Everybody knows that Fox News is unfair and unbalanced. But nobody ever said Roger Ailes and company aren't smart. Look how they sucked HuffingtonPost.com right in with staffers making outraged comments about Obama-bashing at their own network. Now, of course, they say it was all a joke. I say, the Chris Wallace thing was, too. Of course, here I am, posting about it. It's all show business, folks.
...don't even ignore 'em.
-- Samuel Goldwyn
Monday, March 24, 2008
Sunday, March 23, 2008
How many four-year cycles have we prayed for presidential candidates who speak from their cuffs? From their minds, at least, maybe even their hearts? We have one of each this year: Barack Obama and John McCain. Sorry, Hillary, you haven't done it this time -- not enough, anyway, as Frank Rich asserts.
Tuesday, March 11, 2008
Oh, he may not quit, and probably won't be impeached, or whatever you might do to a wayward governor. But he's as gone as if he'd just signed on for a one-way trip to the space station. The most painful thing to watch yesterday was Governor Spitzer's good wife standing by his side as he read his soulless apology to assembled news types. No, she didn't look like the stand-by-your-man type. She looked solid and unbending. She was not presenting the loyal wife face. Still, there she was, showing up for public humiliation. Elliot's stupidity doesn't top Bill Clinton's, only on the basis of rank. Just once, however, I'd like to see one of these bastards show up for his press conference without the wife. She shoulda said no. You're on you own, dude.
Friday, February 29, 2008
May the phenomenon of metaphysical blow-back that has whisked Dr. (non-practicing-non-rowing) Jarvik out of our lives likewise propel Eli Lilly and Co. and their heart-rending and brilliantly scored Cymbalta TV commercials into deserved oblivion. If traffic on this Website is any measure, people are still captured and intrigued -- haunted, even -- by the quasi-classical music of these antidepressant pitches. All the direct-to-user TV advertising for prescription remedies has so muddied the practice of medicine that formerly important, potent, risk-managed drugs are now sold like Preparation H. All those mumbled voice-over warnings about side effects, including really serious, life threatening ones -- even four hour erections (you don't want to know how they fix that) -- go right past us and we run to our docs asking for them.

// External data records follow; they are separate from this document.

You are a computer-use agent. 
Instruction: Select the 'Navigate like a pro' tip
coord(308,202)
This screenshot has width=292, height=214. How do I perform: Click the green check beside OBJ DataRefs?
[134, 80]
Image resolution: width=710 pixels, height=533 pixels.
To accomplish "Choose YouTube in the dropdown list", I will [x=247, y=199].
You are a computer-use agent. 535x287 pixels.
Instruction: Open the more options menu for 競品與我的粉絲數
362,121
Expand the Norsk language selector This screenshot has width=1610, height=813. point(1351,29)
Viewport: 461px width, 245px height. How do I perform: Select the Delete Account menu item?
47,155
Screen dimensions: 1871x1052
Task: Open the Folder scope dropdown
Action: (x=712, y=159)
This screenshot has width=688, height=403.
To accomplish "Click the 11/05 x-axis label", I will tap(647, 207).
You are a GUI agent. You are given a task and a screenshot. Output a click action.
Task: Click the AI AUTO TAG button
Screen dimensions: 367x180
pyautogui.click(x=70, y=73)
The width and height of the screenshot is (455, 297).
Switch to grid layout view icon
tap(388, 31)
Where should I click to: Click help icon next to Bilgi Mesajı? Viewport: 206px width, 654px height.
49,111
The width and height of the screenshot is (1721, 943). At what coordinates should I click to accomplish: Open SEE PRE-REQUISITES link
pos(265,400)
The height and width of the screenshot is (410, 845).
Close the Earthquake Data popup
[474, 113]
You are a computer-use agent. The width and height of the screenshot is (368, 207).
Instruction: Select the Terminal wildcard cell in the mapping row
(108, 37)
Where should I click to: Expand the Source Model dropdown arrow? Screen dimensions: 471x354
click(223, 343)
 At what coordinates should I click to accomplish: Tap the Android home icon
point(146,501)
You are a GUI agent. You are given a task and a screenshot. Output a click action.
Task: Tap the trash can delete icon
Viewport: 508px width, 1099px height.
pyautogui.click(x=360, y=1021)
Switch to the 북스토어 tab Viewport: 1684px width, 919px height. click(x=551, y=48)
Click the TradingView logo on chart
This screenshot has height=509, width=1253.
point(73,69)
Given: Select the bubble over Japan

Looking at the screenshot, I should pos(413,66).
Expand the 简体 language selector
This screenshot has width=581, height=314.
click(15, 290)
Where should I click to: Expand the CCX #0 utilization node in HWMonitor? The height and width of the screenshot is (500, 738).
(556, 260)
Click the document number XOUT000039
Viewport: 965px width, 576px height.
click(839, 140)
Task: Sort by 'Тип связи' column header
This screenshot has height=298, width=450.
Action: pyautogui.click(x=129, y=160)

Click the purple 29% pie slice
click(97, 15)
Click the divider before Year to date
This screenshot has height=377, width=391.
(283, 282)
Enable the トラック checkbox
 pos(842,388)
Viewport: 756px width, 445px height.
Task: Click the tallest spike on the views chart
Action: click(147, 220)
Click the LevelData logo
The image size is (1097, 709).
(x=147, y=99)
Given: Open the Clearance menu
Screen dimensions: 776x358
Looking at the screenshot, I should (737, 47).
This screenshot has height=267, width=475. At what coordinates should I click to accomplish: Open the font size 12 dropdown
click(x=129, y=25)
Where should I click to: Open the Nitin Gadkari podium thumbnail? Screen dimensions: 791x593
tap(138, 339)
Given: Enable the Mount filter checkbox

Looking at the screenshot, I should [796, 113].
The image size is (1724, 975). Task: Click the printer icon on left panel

We take responsibility for our own care, now don't we. So we have only ourselves to blame. And now that studies are saying antidpressants, maybe, work no better than sugar pills against depression, hell, we might as well be swigging Lydia E. Pinkham's. It's at least got an alcoholic side effect to make up for the taste. And has all this made us trust the FDA more? I saw a commercial that used "...and it's FDA approved..." like it was a recommendation. I'd think twice about that. Yes, bring on the karma. This is the way America takes care of problems of misrepresentation and just plain BS. Very Republican. Expose the hype and let the marketplace decide.
Wednesday, February 27, 2008
I've been rethinking. They say Robert Jarvik's contract to do Lipitor commercials was two years, and the pay: $1.35 million. Consider, please: that's about $650K a year, for quite a few quite complex film camera shoots, on location in many parts of the country -- he was in attendance at that lake, though he didn't row. Plus all the rest of the accompanying folderol involved in being a celebrity spokesman.
It must have been a fairly intense part-time job. For a guy who's running his own company, that's quite a commitment. He must have imagined the exposure would be worth millions more to him in the development of his company, on the worldwide money markets. So, for all this, he put his medical-health reputation -- which even he must have known was not close to that of, say Michael DeBakey -- on the line. However he must have looked at it, he stood to win big, and couldn't lose. Sadly, I suspect he still thinks so.
Nobody ever called Howard Schultz stupid. Yesterday's very public training shutdown got Starbucks gazillions of dollars in media coverage, as befits an iconic company. He got the full attention of all his employees, in the most positive way possible -- attention being paid to them as first priority. I could crow all day about the brilliance of this move. Above all, it's honest. We've got problems: watch us fix them. Take notice, Pfizer. How about a little candor, double-tall.